- DESCRIPTION OF THE TASK -
Repeat every line below exactly as it reads.
***** RECORDS FOR PROCESSING *****
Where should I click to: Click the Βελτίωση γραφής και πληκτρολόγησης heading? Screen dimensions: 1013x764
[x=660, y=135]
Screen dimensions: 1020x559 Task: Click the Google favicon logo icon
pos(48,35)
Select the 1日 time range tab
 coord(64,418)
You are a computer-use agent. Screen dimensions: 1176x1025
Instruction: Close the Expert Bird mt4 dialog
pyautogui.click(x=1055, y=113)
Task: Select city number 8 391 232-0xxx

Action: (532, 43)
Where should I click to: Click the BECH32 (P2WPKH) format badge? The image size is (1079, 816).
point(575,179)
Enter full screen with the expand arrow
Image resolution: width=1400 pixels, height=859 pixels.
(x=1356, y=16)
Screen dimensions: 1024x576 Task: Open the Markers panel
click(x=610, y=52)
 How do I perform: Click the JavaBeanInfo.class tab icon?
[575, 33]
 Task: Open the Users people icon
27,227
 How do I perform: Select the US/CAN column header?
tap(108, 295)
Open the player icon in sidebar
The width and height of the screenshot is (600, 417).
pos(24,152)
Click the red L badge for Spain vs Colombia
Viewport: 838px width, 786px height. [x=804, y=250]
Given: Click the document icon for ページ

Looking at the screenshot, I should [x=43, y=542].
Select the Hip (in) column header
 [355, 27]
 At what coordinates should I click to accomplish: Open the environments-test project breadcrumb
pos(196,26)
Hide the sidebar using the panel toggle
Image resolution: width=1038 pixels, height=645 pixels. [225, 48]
*****
- RESULT -
Where should I click to: Click the Βελτίωση γραφής και πληκτρολόγησης heading? Screen dimensions: 1013x764
[x=660, y=135]
Screen dimensions: 1020x559 Task: Click the Google favicon logo icon
pos(48,35)
Select the 1日 time range tab
 coord(64,418)
You are a computer-use agent. Screen dimensions: 1176x1025
Instruction: Close the Expert Bird mt4 dialog
pyautogui.click(x=1055, y=113)
Task: Select city number 8 391 232-0xxx

Action: (532, 43)
Where should I click to: Click the BECH32 (P2WPKH) format badge? The image size is (1079, 816).
point(575,179)
Enter full screen with the expand arrow
Image resolution: width=1400 pixels, height=859 pixels.
(x=1356, y=16)
Screen dimensions: 1024x576 Task: Open the Markers panel
click(x=610, y=52)
 How do I perform: Click the JavaBeanInfo.class tab icon?
[575, 33]
 Task: Open the Users people icon
27,227
 How do I perform: Select the US/CAN column header?
tap(108, 295)
Open the player icon in sidebar
The width and height of the screenshot is (600, 417).
pos(24,152)
Click the red L badge for Spain vs Colombia
Viewport: 838px width, 786px height. [x=804, y=250]
Given: Click the document icon for ページ

Looking at the screenshot, I should [x=43, y=542].
Select the Hip (in) column header
 [355, 27]
 At what coordinates should I click to accomplish: Open the environments-test project breadcrumb
pos(196,26)
Hide the sidebar using the panel toggle
Image resolution: width=1038 pixels, height=645 pixels. [225, 48]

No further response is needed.